● **Problem statement**
From the entries below, retype only the lines from the one with "Viewport: 588px width, 371px height." through the one with "This screenshot has height=364, width=627.", exactly as written.

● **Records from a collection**

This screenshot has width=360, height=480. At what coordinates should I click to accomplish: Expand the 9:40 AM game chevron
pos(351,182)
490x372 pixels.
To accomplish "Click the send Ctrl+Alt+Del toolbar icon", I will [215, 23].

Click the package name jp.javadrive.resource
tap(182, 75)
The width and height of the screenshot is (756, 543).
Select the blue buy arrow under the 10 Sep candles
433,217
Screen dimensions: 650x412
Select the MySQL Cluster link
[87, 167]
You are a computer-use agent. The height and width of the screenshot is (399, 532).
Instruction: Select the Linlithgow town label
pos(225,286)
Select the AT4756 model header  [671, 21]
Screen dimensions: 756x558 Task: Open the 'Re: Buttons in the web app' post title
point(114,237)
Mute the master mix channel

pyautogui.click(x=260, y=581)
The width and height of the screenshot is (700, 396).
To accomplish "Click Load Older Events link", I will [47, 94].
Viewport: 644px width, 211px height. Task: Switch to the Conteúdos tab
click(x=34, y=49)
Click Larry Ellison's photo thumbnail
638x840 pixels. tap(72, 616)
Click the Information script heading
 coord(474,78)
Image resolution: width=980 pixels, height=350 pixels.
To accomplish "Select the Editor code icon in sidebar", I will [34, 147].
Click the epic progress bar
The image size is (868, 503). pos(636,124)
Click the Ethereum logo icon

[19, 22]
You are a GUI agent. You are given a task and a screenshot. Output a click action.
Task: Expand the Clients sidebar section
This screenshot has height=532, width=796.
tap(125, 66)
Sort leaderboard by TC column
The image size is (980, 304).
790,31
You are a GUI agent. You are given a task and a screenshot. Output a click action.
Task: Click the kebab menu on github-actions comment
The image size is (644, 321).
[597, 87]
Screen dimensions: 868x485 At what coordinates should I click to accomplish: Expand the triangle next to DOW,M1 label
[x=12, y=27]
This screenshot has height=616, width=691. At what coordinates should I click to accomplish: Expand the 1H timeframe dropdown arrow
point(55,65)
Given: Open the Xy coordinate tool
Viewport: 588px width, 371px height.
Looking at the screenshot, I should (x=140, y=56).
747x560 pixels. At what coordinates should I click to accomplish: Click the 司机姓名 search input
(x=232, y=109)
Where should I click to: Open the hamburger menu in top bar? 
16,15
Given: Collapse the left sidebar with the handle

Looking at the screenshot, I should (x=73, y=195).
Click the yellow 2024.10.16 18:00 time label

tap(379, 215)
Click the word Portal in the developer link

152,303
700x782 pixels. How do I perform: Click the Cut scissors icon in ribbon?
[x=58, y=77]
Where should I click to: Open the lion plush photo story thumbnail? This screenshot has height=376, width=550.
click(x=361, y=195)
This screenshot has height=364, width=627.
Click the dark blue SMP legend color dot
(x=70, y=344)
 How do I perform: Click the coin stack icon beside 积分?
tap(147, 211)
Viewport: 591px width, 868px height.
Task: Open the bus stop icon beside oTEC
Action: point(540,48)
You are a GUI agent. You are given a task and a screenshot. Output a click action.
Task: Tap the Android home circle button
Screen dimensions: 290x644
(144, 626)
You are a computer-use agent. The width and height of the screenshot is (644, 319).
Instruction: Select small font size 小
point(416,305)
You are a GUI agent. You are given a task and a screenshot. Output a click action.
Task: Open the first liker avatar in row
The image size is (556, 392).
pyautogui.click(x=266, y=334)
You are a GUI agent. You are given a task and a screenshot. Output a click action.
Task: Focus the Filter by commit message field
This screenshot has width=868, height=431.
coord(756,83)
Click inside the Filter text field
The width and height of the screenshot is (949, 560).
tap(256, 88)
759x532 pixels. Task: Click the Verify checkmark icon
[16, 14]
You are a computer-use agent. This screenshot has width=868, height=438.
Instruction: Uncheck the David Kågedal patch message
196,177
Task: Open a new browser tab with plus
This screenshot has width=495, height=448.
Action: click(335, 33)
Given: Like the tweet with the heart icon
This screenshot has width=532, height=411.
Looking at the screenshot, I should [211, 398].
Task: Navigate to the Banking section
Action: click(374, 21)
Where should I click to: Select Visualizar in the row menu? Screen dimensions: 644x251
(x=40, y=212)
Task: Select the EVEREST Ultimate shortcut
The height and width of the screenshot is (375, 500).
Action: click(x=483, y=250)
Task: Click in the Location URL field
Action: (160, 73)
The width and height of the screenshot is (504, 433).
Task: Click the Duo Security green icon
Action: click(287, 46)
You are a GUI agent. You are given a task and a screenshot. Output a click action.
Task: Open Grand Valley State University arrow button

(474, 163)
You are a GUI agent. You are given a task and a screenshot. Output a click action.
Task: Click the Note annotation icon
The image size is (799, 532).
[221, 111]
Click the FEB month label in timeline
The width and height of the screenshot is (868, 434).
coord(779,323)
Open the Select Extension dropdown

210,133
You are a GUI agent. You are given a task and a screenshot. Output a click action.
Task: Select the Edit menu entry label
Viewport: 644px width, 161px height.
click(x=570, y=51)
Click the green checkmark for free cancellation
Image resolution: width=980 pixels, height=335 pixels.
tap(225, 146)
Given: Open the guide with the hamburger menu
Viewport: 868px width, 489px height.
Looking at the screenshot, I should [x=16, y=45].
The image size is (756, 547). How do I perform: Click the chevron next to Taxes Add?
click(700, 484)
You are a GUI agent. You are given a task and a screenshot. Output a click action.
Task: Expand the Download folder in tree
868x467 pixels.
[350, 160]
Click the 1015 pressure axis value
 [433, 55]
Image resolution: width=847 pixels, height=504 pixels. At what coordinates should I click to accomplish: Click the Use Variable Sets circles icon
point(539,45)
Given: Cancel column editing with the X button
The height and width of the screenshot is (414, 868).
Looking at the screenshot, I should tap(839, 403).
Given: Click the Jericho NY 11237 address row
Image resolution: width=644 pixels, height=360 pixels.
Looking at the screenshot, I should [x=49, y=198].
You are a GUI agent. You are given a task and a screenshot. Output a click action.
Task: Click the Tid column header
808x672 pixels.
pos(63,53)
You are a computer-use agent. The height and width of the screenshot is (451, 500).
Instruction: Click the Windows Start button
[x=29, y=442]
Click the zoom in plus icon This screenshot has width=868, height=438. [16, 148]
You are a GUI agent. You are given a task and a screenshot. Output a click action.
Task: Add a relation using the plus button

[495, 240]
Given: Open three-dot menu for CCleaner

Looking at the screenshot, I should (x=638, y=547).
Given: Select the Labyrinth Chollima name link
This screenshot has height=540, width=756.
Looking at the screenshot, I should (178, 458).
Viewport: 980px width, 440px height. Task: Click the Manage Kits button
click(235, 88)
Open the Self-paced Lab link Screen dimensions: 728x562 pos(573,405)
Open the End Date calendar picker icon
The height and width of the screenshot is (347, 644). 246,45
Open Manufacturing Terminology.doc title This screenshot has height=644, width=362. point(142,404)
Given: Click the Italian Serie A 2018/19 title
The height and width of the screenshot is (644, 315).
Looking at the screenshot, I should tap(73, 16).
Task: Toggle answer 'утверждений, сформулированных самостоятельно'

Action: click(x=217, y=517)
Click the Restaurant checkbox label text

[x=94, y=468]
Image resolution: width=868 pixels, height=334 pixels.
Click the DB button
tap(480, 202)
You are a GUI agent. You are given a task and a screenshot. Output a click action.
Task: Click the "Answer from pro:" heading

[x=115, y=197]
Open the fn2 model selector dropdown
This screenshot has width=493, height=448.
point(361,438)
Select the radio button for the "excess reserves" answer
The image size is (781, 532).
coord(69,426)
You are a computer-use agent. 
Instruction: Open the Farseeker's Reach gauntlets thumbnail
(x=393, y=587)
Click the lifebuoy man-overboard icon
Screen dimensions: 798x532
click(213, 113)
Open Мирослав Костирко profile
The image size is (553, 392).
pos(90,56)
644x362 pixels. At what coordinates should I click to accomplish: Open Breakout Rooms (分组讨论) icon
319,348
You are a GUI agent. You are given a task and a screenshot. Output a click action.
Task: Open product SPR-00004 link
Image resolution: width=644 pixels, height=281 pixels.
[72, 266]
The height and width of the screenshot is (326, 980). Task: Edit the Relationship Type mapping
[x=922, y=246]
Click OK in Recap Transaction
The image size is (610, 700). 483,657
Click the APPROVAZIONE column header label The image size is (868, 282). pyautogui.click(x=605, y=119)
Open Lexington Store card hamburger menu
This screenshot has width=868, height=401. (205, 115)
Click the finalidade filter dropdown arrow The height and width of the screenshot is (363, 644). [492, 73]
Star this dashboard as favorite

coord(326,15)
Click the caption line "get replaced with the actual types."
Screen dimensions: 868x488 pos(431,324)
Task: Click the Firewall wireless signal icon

● **Answer**
Viewport: 588px width, 371px height.
Looking at the screenshot, I should (x=140, y=56).
747x560 pixels. At what coordinates should I click to accomplish: Click the 司机姓名 search input
(x=232, y=109)
Where should I click to: Open the hamburger menu in top bar? 
16,15
Given: Collapse the left sidebar with the handle

Looking at the screenshot, I should (x=73, y=195).
Click the yellow 2024.10.16 18:00 time label

tap(379, 215)
Click the word Portal in the developer link

152,303
700x782 pixels. How do I perform: Click the Cut scissors icon in ribbon?
[x=58, y=77]
Where should I click to: Open the lion plush photo story thumbnail? This screenshot has height=376, width=550.
click(x=361, y=195)
This screenshot has height=364, width=627.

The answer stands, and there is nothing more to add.